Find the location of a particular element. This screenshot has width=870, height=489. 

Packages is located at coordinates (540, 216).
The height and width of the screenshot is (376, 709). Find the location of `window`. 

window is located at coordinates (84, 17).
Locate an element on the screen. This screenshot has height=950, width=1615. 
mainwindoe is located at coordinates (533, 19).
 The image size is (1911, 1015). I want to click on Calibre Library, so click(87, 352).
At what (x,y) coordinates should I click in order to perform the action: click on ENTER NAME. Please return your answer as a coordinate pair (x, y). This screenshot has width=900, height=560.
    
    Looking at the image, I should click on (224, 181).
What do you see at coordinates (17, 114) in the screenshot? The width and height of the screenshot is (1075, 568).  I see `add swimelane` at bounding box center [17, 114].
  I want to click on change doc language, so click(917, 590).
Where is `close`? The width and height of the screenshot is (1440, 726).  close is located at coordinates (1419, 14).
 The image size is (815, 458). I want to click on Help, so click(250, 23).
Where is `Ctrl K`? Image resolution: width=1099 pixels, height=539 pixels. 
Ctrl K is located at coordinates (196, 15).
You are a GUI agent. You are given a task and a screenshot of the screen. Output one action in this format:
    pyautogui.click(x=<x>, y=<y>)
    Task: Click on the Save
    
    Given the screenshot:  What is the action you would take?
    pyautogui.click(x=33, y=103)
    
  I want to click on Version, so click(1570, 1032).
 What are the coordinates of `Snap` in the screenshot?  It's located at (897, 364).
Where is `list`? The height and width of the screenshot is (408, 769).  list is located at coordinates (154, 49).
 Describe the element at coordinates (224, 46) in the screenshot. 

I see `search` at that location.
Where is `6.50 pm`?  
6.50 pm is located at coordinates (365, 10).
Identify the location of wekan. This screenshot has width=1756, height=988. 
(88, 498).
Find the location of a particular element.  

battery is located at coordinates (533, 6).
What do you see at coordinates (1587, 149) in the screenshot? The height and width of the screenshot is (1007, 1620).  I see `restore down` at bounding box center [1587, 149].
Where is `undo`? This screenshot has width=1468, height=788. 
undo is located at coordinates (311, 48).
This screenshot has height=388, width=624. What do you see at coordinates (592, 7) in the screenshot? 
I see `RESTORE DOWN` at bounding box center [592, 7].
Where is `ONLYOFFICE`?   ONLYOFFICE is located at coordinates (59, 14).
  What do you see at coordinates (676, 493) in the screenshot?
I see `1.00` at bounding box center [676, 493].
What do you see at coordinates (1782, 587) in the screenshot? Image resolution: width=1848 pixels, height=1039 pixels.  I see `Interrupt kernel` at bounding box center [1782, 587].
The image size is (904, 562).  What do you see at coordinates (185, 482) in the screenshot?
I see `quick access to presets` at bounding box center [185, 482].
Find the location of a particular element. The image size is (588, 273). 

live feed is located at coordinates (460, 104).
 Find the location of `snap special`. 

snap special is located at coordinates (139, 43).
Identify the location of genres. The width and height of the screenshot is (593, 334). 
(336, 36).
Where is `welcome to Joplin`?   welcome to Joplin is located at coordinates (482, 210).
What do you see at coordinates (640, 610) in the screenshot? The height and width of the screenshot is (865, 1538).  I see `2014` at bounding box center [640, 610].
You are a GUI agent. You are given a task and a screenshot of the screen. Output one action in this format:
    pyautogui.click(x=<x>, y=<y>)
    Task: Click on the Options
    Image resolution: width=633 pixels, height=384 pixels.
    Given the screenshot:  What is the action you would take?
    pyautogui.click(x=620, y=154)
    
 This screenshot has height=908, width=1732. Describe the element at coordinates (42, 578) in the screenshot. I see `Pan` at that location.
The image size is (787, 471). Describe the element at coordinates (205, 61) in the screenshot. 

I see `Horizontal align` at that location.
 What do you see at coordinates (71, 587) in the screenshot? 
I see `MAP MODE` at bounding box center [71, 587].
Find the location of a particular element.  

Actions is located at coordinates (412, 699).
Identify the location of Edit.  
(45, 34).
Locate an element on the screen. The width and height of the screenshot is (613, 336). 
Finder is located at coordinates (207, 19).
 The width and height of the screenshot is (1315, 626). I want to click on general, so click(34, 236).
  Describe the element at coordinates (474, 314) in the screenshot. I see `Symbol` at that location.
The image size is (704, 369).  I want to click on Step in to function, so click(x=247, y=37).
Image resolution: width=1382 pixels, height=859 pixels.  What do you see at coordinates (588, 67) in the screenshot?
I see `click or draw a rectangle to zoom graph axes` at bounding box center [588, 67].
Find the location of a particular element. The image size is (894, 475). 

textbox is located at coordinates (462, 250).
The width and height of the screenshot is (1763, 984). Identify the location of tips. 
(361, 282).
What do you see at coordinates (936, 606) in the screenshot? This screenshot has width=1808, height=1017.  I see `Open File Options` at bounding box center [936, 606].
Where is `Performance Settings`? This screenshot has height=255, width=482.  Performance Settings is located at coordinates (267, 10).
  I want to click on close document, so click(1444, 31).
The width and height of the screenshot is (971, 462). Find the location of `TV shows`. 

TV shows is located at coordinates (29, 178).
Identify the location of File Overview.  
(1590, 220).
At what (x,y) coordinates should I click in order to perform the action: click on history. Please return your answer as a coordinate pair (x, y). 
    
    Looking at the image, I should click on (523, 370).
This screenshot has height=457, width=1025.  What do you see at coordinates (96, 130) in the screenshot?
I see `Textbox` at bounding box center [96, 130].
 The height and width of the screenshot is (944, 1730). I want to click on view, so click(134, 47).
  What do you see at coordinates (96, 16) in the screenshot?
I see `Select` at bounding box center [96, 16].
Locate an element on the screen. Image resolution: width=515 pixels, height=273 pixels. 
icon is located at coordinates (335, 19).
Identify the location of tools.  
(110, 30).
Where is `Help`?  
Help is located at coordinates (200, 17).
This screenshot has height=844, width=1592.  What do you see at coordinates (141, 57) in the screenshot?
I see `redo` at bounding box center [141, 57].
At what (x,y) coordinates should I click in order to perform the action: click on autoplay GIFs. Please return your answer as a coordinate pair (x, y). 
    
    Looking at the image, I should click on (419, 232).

┄┄┄┄┄┄┄┄┄┄

[GOAL]: Reproduce all of the items above verbatim, with no alterations.

[ANSWER TO THE PROBLEM]:
Find the location of a particular element. This screenshot has width=870, height=489. 

Packages is located at coordinates (540, 216).
The height and width of the screenshot is (376, 709). Find the location of `window`. 

window is located at coordinates (84, 17).
Locate an element on the screen. This screenshot has height=950, width=1615. 
mainwindoe is located at coordinates (533, 19).
 The image size is (1911, 1015). I want to click on Calibre Library, so click(87, 352).
At what (x,y) coordinates should I click in order to perform the action: click on ENTER NAME. Please return your answer as a coordinate pair (x, y). This screenshot has width=900, height=560.
    
    Looking at the image, I should click on (224, 181).
What do you see at coordinates (17, 114) in the screenshot? The width and height of the screenshot is (1075, 568).  I see `add swimelane` at bounding box center [17, 114].
  I want to click on change doc language, so click(917, 590).
Where is `close`? The width and height of the screenshot is (1440, 726).  close is located at coordinates (1419, 14).
 The image size is (815, 458). I want to click on Help, so click(250, 23).
Where is `Ctrl K`? Image resolution: width=1099 pixels, height=539 pixels. 
Ctrl K is located at coordinates (196, 15).
You are a GUI agent. You are given a task and a screenshot of the screen. Output one action in this format:
    pyautogui.click(x=<x>, y=<y>)
    Task: Click on the Save
    
    Given the screenshot:  What is the action you would take?
    pyautogui.click(x=33, y=103)
    
  I want to click on Version, so click(1570, 1032).
 What are the coordinates of `Snap` in the screenshot?  It's located at (897, 364).
Where is `list`? The height and width of the screenshot is (408, 769).  list is located at coordinates (154, 49).
 Describe the element at coordinates (224, 46) in the screenshot. 

I see `search` at that location.
Where is `6.50 pm`?  
6.50 pm is located at coordinates (365, 10).
Identify the location of wekan. This screenshot has width=1756, height=988. 
(88, 498).
Find the location of a particular element.  

battery is located at coordinates (533, 6).
What do you see at coordinates (1587, 149) in the screenshot? The height and width of the screenshot is (1007, 1620).  I see `restore down` at bounding box center [1587, 149].
Where is `undo`? This screenshot has width=1468, height=788. 
undo is located at coordinates (311, 48).
This screenshot has height=388, width=624. What do you see at coordinates (592, 7) in the screenshot? 
I see `RESTORE DOWN` at bounding box center [592, 7].
Where is `ONLYOFFICE`?   ONLYOFFICE is located at coordinates (59, 14).
  What do you see at coordinates (676, 493) in the screenshot?
I see `1.00` at bounding box center [676, 493].
What do you see at coordinates (1782, 587) in the screenshot? Image resolution: width=1848 pixels, height=1039 pixels.  I see `Interrupt kernel` at bounding box center [1782, 587].
The image size is (904, 562).  What do you see at coordinates (185, 482) in the screenshot?
I see `quick access to presets` at bounding box center [185, 482].
Find the location of a particular element. The image size is (588, 273). 

live feed is located at coordinates (460, 104).
 Find the location of `snap special`. 

snap special is located at coordinates (139, 43).
Identify the location of genres. The width and height of the screenshot is (593, 334). 
(336, 36).
Where is `welcome to Joplin`?   welcome to Joplin is located at coordinates (482, 210).
What do you see at coordinates (640, 610) in the screenshot? The height and width of the screenshot is (865, 1538).  I see `2014` at bounding box center [640, 610].
You are a GUI agent. You are given a task and a screenshot of the screen. Output one action in this format:
    pyautogui.click(x=<x>, y=<y>)
    Task: Click on the Options
    Image resolution: width=633 pixels, height=384 pixels.
    Given the screenshot:  What is the action you would take?
    pyautogui.click(x=620, y=154)
    
 This screenshot has height=908, width=1732. Describe the element at coordinates (42, 578) in the screenshot. I see `Pan` at that location.
The image size is (787, 471). Describe the element at coordinates (205, 61) in the screenshot. 

I see `Horizontal align` at that location.
 What do you see at coordinates (71, 587) in the screenshot? 
I see `MAP MODE` at bounding box center [71, 587].
Find the location of a particular element.  

Actions is located at coordinates (412, 699).
Identify the location of Edit.  
(45, 34).
Locate an element on the screen. The width and height of the screenshot is (613, 336). 
Finder is located at coordinates (207, 19).
 The width and height of the screenshot is (1315, 626). I want to click on general, so click(34, 236).
  Describe the element at coordinates (474, 314) in the screenshot. I see `Symbol` at that location.
The image size is (704, 369).  I want to click on Step in to function, so click(x=247, y=37).
Image resolution: width=1382 pixels, height=859 pixels.  What do you see at coordinates (588, 67) in the screenshot?
I see `click or draw a rectangle to zoom graph axes` at bounding box center [588, 67].
Find the location of a particular element. The image size is (894, 475). 

textbox is located at coordinates (462, 250).
The width and height of the screenshot is (1763, 984). Identify the location of tips. 
(361, 282).
What do you see at coordinates (936, 606) in the screenshot? This screenshot has width=1808, height=1017.  I see `Open File Options` at bounding box center [936, 606].
Where is `Performance Settings`? This screenshot has height=255, width=482.  Performance Settings is located at coordinates (267, 10).
  I want to click on close document, so click(1444, 31).
The width and height of the screenshot is (971, 462). Find the location of `TV shows`. 

TV shows is located at coordinates (29, 178).
Identify the location of File Overview.  
(1590, 220).
At what (x,y) coordinates should I click in order to perform the action: click on history. Please return your answer as a coordinate pair (x, y). 
    
    Looking at the image, I should click on (523, 370).
This screenshot has height=457, width=1025.  What do you see at coordinates (96, 130) in the screenshot?
I see `Textbox` at bounding box center [96, 130].
 The height and width of the screenshot is (944, 1730). I want to click on view, so click(134, 47).
  What do you see at coordinates (96, 16) in the screenshot?
I see `Select` at bounding box center [96, 16].
Locate an element on the screen. Image resolution: width=515 pixels, height=273 pixels. 
icon is located at coordinates (335, 19).
Identify the location of tools.  
(110, 30).
Where is `Help`?  
Help is located at coordinates (200, 17).
This screenshot has height=844, width=1592.  What do you see at coordinates (141, 57) in the screenshot?
I see `redo` at bounding box center [141, 57].
At what (x,y) coordinates should I click in order to perform the action: click on autoplay GIFs. Please return your answer as a coordinate pair (x, y). 
    
    Looking at the image, I should click on (419, 232).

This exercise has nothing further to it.